The Plimoth Grist Mill is a reproduction of the 1636 mill that once stood on this site. Built in the late 1960s, it represents the beginnings of 17th-century industry on Plymouth’s Town Brook. The colonists spent the first thirteen years of settlement pounding their corn in wooden mortars by hand. It is possible they also used small, hand-powered mills called querns. The production of cornmeal became easier in 1633 when Stephen Deane (c. 1605-1634) received permission to build a water wheel for beating corn “upon the brook adjoining to the town of Plymouth.”1 Deane died before he could complete his work, and in 1636, Plymouth Colony gave John Jenney (c. 1589-1644) permission to erect a mill for grinding corn with millstones.
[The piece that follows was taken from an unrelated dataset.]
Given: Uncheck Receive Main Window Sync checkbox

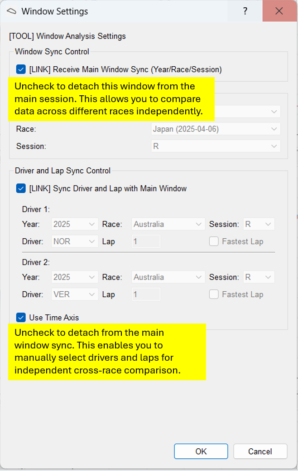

In England, mills were centers of community life. They provided an essential service, and farmers could share news as they waited for their sacks of grain to be milled. Millers, like tavern keepers, often witnessed legal and financial transactions and sometimes served as bankers. The miller received a toll or fee for his work determined by the government. In Plymouth Colony, the toll was a measure of grain called a “pottle” (roughly ½ gallon) per bushel milled. Many songs and proverbs complained of millers taking more than their fair share in payment. In order to prevent controversies over tolls, Plymouth Colony required constables to inspect and approve all measures used by the millers in their jurisdiction. Although the mill was owned by John Jenney until his death in 1644 (at which time it passed to his wife, Sarah, and left to their son, Samuel), the town acted as mediator, calling the owners in front of the court to address customer complaints.


Host Hilary Goodnow, takes listeners behind the scenes at Plimoth Patuxet's newest living history exhibit - the Plimoth Grist Mill! Millers Kim VanWormer and Matt Tavares discuss the history, science and technology of grain milling in the 17th century and share their passions for heirloom grains, green energy, and historic trades.

Discussion Questions

  • What does the word “grist” mean? How many synonyms can you name?
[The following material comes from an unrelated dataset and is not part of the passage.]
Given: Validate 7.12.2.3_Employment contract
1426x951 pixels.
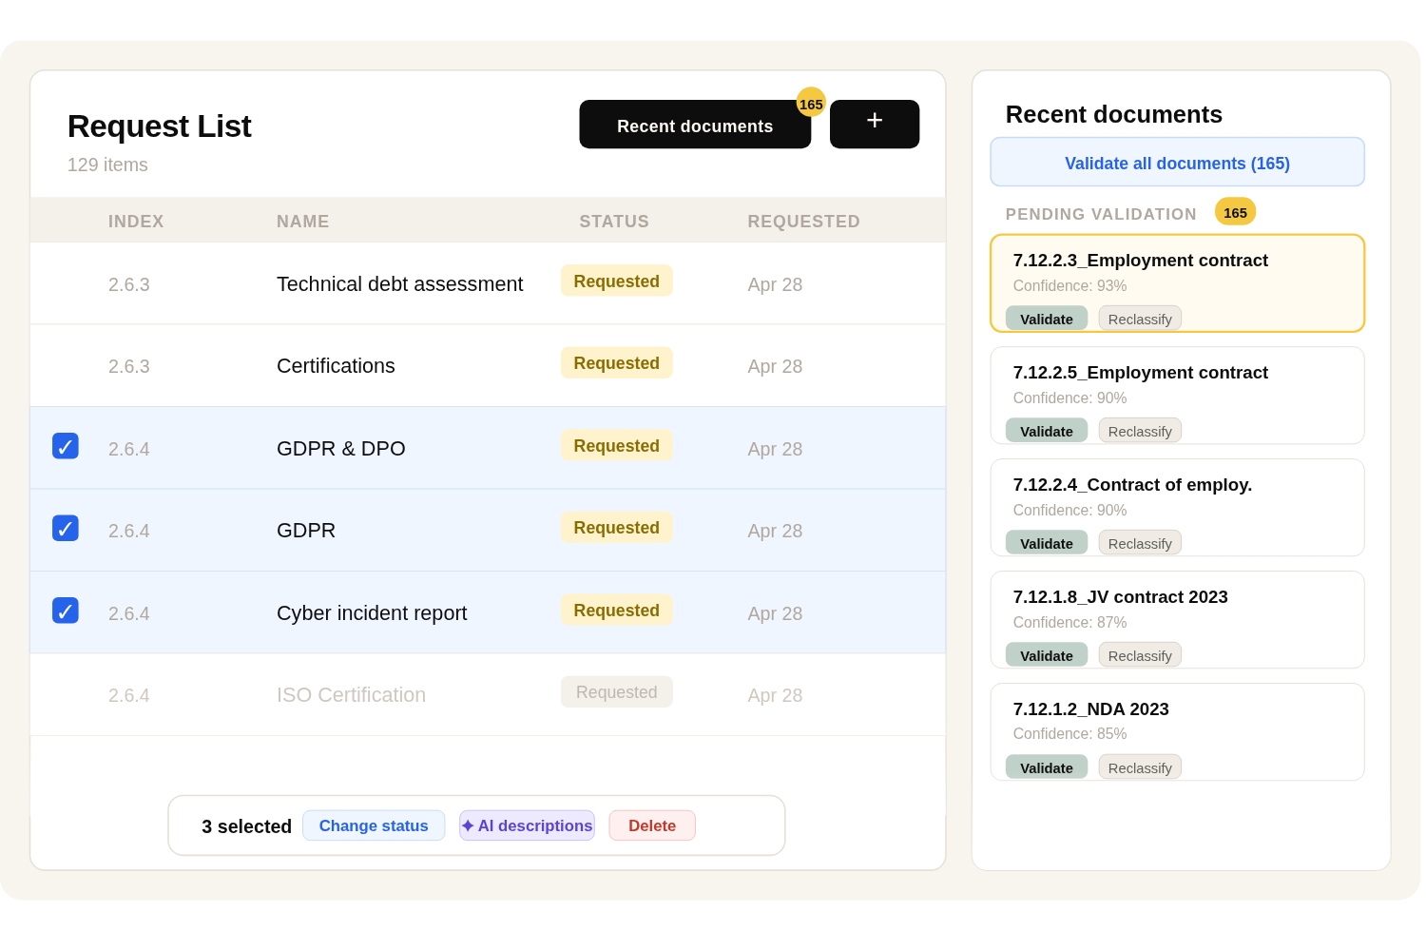Looking at the screenshot, I should click(1046, 319).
  • Mills are complex tools designed to meet a community’s need or solve a problem. What problem is the grist mill solving?
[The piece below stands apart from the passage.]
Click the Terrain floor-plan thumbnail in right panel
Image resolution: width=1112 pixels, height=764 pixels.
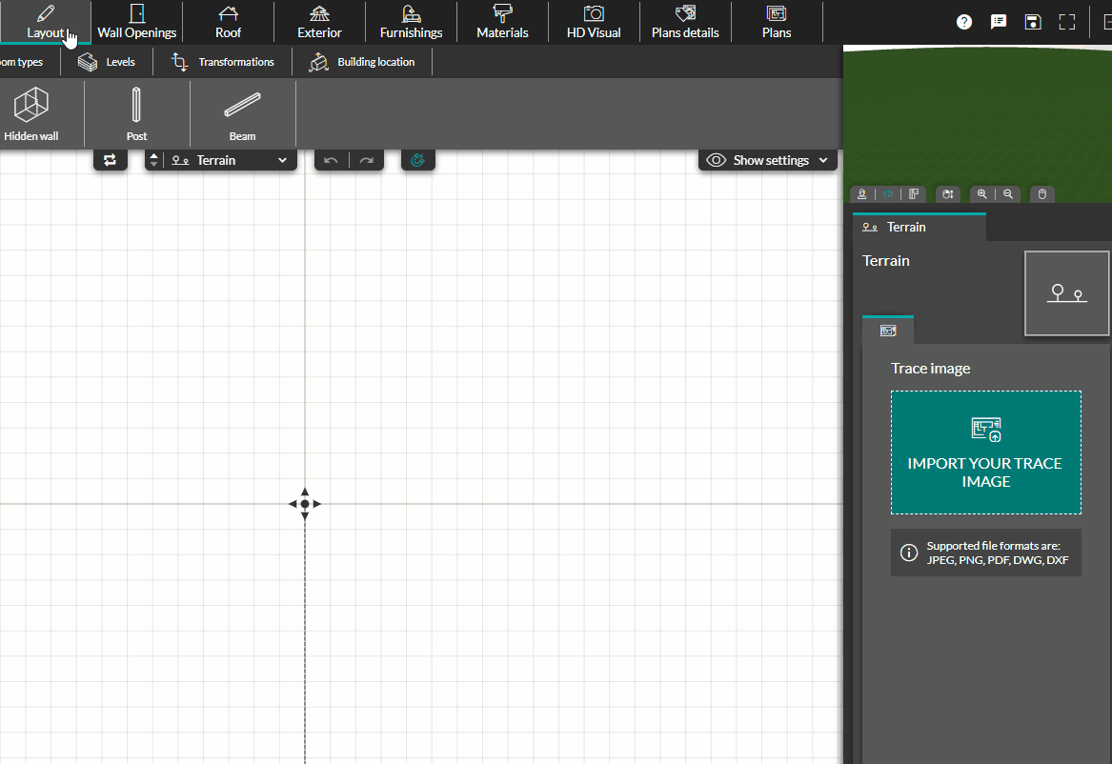tap(1066, 292)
  • Where does the mill’s energy (or power) come from? Is this energy “green” or “renewable”? Why or why not?
  • What types of energy are at work in a mill?
  • How many gears does the Plimoth Grist Mill have? What type(s) of gears are they?
  • Who was responsible for the mill in the 1600s? What was their job title and how were they trained?
  • Did everyone in Plymouth and Patuxet use a mill?
  • How did the grist mill change daily life?